Utopia and Neoliberalism in Latin American Cinema - Head Work

by Author(s): Carla Grosman

Description

The topic of the crisis and recovery of utopia, at both a global and regional level, stands out in these melancholic times in which the capitalist era can no longer legitimize itself as an irreplaceable form of social existence. This book reflects upon the place of utopia, moving from classic Greece to the neoliberal era, specifically as manifested in Latin America. It studies utopia as a political and literary device for paradigmatic changes. As such, it links with the literary mode of the travelogue and its supporting role in the consolidation and perpetuation of the modern/colonial discourse. The book reviews critical approaches to modernity and postmodernity as a philosophical enquiry on the role of symbolic languages, particularly the one played by the image and the theories of representation and performance.
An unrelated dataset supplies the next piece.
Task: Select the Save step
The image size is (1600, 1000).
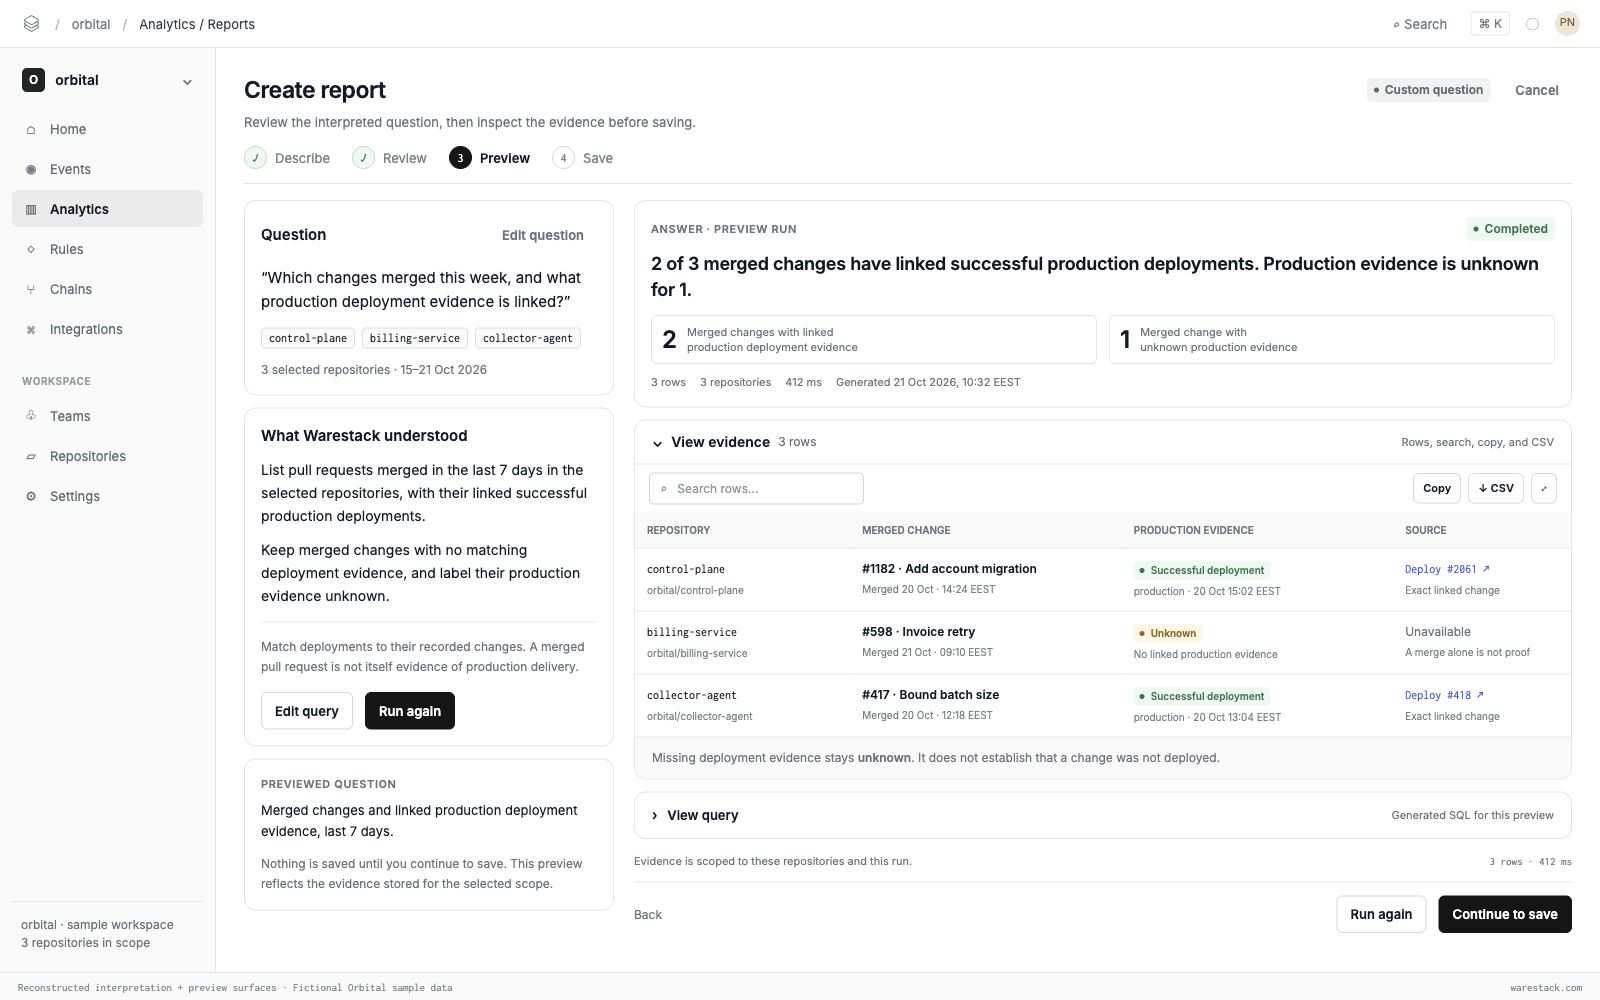Action: pyautogui.click(x=583, y=158)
With that, and by using decolonialist theory to inform an audio-visual text analysis, it contributes to film philosophy with a model of analysis for Latin American cinema: namely, “the allegory of the motionless traveler”. This model states that Latin America millennial cinema possesses a significant aesthetic-political power achieved by enacting a process of utopic re-narration. This book will appeal to students and academics in the humanities and social sciences and readers interested in film culture, as well as those searching specifically for new perspectives on socio-symbolic decolonialist dynamics operating at the crossroads of cultural politics and political culture in Latin America.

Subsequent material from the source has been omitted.